:: Information given ::
□ □ □ □ □
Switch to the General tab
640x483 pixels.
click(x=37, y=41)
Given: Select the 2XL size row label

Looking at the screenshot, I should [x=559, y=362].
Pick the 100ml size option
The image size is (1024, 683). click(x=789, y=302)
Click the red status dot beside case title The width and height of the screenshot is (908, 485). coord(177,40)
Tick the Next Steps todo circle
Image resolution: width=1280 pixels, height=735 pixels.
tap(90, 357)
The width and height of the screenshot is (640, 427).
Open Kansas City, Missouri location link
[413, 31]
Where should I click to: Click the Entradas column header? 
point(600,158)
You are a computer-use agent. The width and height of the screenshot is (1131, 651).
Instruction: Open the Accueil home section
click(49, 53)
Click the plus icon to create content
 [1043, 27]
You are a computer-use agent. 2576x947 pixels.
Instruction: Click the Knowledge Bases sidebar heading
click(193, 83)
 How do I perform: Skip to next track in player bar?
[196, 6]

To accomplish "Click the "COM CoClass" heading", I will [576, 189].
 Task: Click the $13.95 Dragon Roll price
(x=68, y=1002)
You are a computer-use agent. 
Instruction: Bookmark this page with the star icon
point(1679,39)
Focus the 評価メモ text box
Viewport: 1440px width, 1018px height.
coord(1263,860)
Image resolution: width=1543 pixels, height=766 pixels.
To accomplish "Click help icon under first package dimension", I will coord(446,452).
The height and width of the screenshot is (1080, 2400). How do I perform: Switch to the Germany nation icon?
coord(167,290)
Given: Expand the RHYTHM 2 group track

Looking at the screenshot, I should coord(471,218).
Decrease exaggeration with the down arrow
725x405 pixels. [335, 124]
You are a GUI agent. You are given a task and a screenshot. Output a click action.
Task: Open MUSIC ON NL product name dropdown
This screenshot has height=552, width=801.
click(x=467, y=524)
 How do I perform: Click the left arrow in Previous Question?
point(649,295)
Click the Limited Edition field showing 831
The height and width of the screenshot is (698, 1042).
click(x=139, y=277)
□ □ □ □ □
:: Work instructions ::
The whole set of records needs to be written out exactly.

:: Completed exercise ::
Switch to the General tab
640x483 pixels.
click(x=37, y=41)
Given: Select the 2XL size row label

Looking at the screenshot, I should [x=559, y=362].
Pick the 100ml size option
The image size is (1024, 683). click(x=789, y=302)
Click the red status dot beside case title The width and height of the screenshot is (908, 485). coord(177,40)
Tick the Next Steps todo circle
Image resolution: width=1280 pixels, height=735 pixels.
tap(90, 357)
The width and height of the screenshot is (640, 427).
Open Kansas City, Missouri location link
[413, 31]
Where should I click to: Click the Entradas column header? 
point(600,158)
You are a computer-use agent. The width and height of the screenshot is (1131, 651).
Instruction: Open the Accueil home section
click(49, 53)
Click the plus icon to create content
 [1043, 27]
You are a computer-use agent. 2576x947 pixels.
Instruction: Click the Knowledge Bases sidebar heading
click(193, 83)
 How do I perform: Skip to next track in player bar?
[196, 6]

To accomplish "Click the "COM CoClass" heading", I will [576, 189].
 Task: Click the $13.95 Dragon Roll price
(x=68, y=1002)
You are a computer-use agent. 
Instruction: Bookmark this page with the star icon
point(1679,39)
Focus the 評価メモ text box
Viewport: 1440px width, 1018px height.
coord(1263,860)
Image resolution: width=1543 pixels, height=766 pixels.
To accomplish "Click help icon under first package dimension", I will coord(446,452).
The height and width of the screenshot is (1080, 2400). How do I perform: Switch to the Germany nation icon?
coord(167,290)
Given: Expand the RHYTHM 2 group track

Looking at the screenshot, I should coord(471,218).
Decrease exaggeration with the down arrow
725x405 pixels. [335, 124]
You are a GUI agent. You are given a task and a screenshot. Output a click action.
Task: Open MUSIC ON NL product name dropdown
This screenshot has height=552, width=801.
click(x=467, y=524)
 How do I perform: Click the left arrow in Previous Question?
point(649,295)
Click the Limited Edition field showing 831
The height and width of the screenshot is (698, 1042).
click(x=139, y=277)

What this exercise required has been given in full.